→ **小課題**
以下の本文から、「その後法会には参加しませんで」で始まり「ないとしか言えませんでした。」で終わる箇所を一字も変えずに書き写す。

→ **本文抜粋**
138:縁を大切に

2006年7月に、親友の相羚の紹介で、尊き金剛上師リンチェンドルジェ・リンポチェにお目見えしまた。リンチェンドルジェ・リンポチェが私の前をお通りになるのを見ただけで、涙が止めどなく流れ落ちました。リンチェンドルジェ・リンポチェの前に跪いて共修法会に参加できますようにお願いしますと、リンチェンドルジェ・リンポチェは、どうして法会に参加するのですか?とお尋ねになりました。実はどうして法会に参加したいのかはよく分らなかったのですが、ただ涙が流れるだけで何も言えなくて自分の気持ちをはっきりお伝えできませんでした。リンチェンドルジェ・リンポチェは、私には些か悪い習性があって、何をするにもあれこれ思って心が定まらない、法会に参加するのは講演を聴いてそれでおしまいと言うのではなくて、来ると決めたらそのとおりにしなさいとおっしゃいました。お言葉はとても厳しかったのですが、リンチェンドルジェ・リンポチェは慈しみ深く私に法会に参加する機会を下さいました。惜しいことに私の福報が足りなくて、共修法会に一回参加した後、機会がなくてそのままにしていました。

その後法会には参加しませんでしたが、リンチェンドルジェ・リンポチェのご加持の力はそのままあって、第一回目の法会に参加した後、私は知らないうちにタバコを止めました。高校から喫煙を始めて十数年、ずっと止めようと思って、何回も止めましたが、タバコに依頼する気持ちは根絶できないでいたのに、こんなにも自然にタバコを吸わなくなったので、主人も不思議に思っていました。

同年11月、突然法会に参加したいという気持ちが湧きました。不思議なことにリンチェンドルジェ・リンポチェに一度も逢っていない四歳の娘が一緒に法会に参加したいと言うので、娘を連れてリンチェンドルジェ・リンポチェにお逢いしました。その時は「誰が法会に参加したいのかね」とおっしゃって、私達母娘を法会に参加させてくれました。リンチェンドルジェ・リンポチェが2007年に閉関修行なさる前に、二回皈依を申し込みましたが、いろんな要素から皈依できなくて、自分の福報が足りなくて因縁がまだ到らないとしか言えませんでした。

2007年5月の初め、リンチェンドルジェ・リンポチェが閉関なさった時、私は三番目の子供を孕んでいることを知り、この時はどうして妊娠できようかと吃驚しました。心にまといつく思いは、主人も私も勤め人で、給料は一ヶ月三万元余りだけなのにどうして三人の子供を育てられるのかということでした。 もし失業したらどうしよう? 子供達みんな私と一緒に餓死しなければなりません。でも堕胎はできないと知っていますので、心中非常な矛盾と恐れを感じて、このように考えてはいけないと思いながら、毎日悪い考えを止めることはできず、ずっと自縄自縛の日々でした。ただリンチェンドルジェ・リンポチェのみが私の疑惑と恐れの総てを解決してくださることを知っていて、リンチェンドルジェ・リンポチェが閉関しておられる日々を、毎週水曜日には宝石店へ行き、リンチェンドルジェ・リンポチェのご真影に頂礼し、リンチェンドルジェ・リンポチェが閉関修行を円満に終えて帰られ、衆生をお救いくださいとお祈りしました。

→ **表示データ**
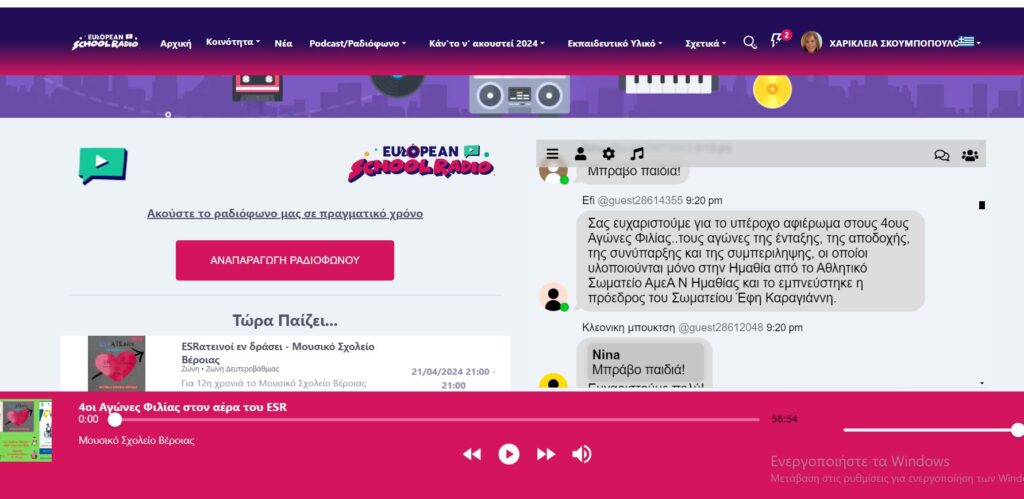This screenshot has width=1024, height=499.
Task: Click the music note icon in chat toolbar
Action: coord(637,154)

→ **課題の解答**
その後法会には参加しませんでしたが、リンチェンドルジェ・リンポチェのご加持の力はそのままあって、第一回目の法会に参加した後、私は知らないうちにタバコを止めました。高校から喫煙を始めて十数年、ずっと止めようと思って、何回も止めましたが、タバコに依頼する気持ちは根絶できないでいたのに、こんなにも自然にタバコを吸わなくなったので、主人も不思議に思っていました。

同年11月、突然法会に参加したいという気持ちが湧きました。不思議なことにリンチェンドルジェ・リンポチェに一度も逢っていない四歳の娘が一緒に法会に参加したいと言うので、娘を連れてリンチェンドルジェ・リンポチェにお逢いしました。その時は「誰が法会に参加したいのかね」とおっしゃって、私達母娘を法会に参加させてくれました。リンチェンドルジェ・リンポチェが2007年に閉関修行なさる前に、二回皈依を申し込みましたが、いろんな要素から皈依できなくて、自分の福報が足りなくて因縁がまだ到らないとしか言えませんでした。